Configurable Filesystem layout for Machine Allocation
The current implementation uses a hard coded filesystem layout depending on the specified size and image. This is done in the metal-hammer. This worked well in the past because we had a small amount of sizes and images. But we reached a point where this is to restricted for all use cases we have to fulfill. It also forces us to modify the metal-hammer source code to support a new filesystem layout.
This proposal tries to address this issue by introducing a filesystem layout struct in the metal-api which is then configurable per machine allocation. The original behavior of automatic filesystem layout decision must still be present, because there must be no API change for existing API consumers.
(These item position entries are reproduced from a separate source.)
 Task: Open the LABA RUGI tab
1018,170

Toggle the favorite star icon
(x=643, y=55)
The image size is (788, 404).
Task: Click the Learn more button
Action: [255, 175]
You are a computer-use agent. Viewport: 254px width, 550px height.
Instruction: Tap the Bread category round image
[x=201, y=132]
It should be a additional feature during machine allocation.
API and behavior
The API will get a new endpoint filesystemlayouts
to create/update/delete a set of available filesystemlayouts
.
Constraints
In order to keep the actual machine allocation api compatible, there must be no difference while allocating a machine. To achieve this every filesystemlayout
defines constraints which specifies for which combination of sizes
and images
this layout should be used by default. The specified constraints over all filesystemlayouts
therefore must be collision free, to be more specific, there must be exactly one layout outcome for every possible combination of sizes
and images
.
The size
constraint must be a list of the exact size ids, the image
constraint must be a map of os to semver compatible version constraint. For example:
debian: ">= 10.20210101"
ordebian: "< 10.20210101"
The general form of a image
constraint is a map from os
to versionconstraint
where:
os
must match the first part of the image without the version. versionconstraint
must be the comparator, a space and the version, or simply *
to match all versions of this os
. The comparator must be one of: "=", "!=", ">", "<", ">=", "=>", "<=", "=<", "~", "~>", "^"
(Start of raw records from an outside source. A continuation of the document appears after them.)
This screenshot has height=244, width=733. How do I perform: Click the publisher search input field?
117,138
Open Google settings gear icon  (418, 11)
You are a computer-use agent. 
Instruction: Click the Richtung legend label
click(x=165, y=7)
It must also be possible to have a filesystemlayout
in development or for other special purposes, which can be specified during the machine allocation. To have such a layout, both constraints sizes
and images
must be empty list.
Reinstall
The current reinstall implementation the metal-hammer detects during the installation on which disk the OS was installed and reports back to the metal-api the Report struct which has two properties primarydisk
and ospartition
. Both fields are not required anymore because the logic is now shifted to the filesystemlayout
definition. If Disk.WipeOnReinstall
is set to true, this disk will be wiped, default is false and is preserved.
Handling of s2-xlarge machines
These machines are a bit special compared to our c1-*
machines because they have rotating hard disks for the mass storage purpose. The downside is that the on board SATA-DOM has the same naming as the HDDs and can not be specified as the first /dev/sda disk because all HDDs are also /dev/sd* disks. Therefore we had a special SATA-DOM detection algorithm inside metal-hammer which simply checks for the smallest /dev/sd disk and took this to install the OS.
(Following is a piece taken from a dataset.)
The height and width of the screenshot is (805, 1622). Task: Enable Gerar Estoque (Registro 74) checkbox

This is not possible with the current approach, but we figured out that the SATA-DOM is always /dev/sde
. So we can create a special filesystemlayout
where the installations is made on this disk.
Possible Filesystemlayout hierarchies
It is only possible to create a filesystem on top of a block device. The creation of a block device can be done on multiple ways, depending on the requirements regarding performance, space and redundancy of the filesystem. It also depends on the disks available on the server.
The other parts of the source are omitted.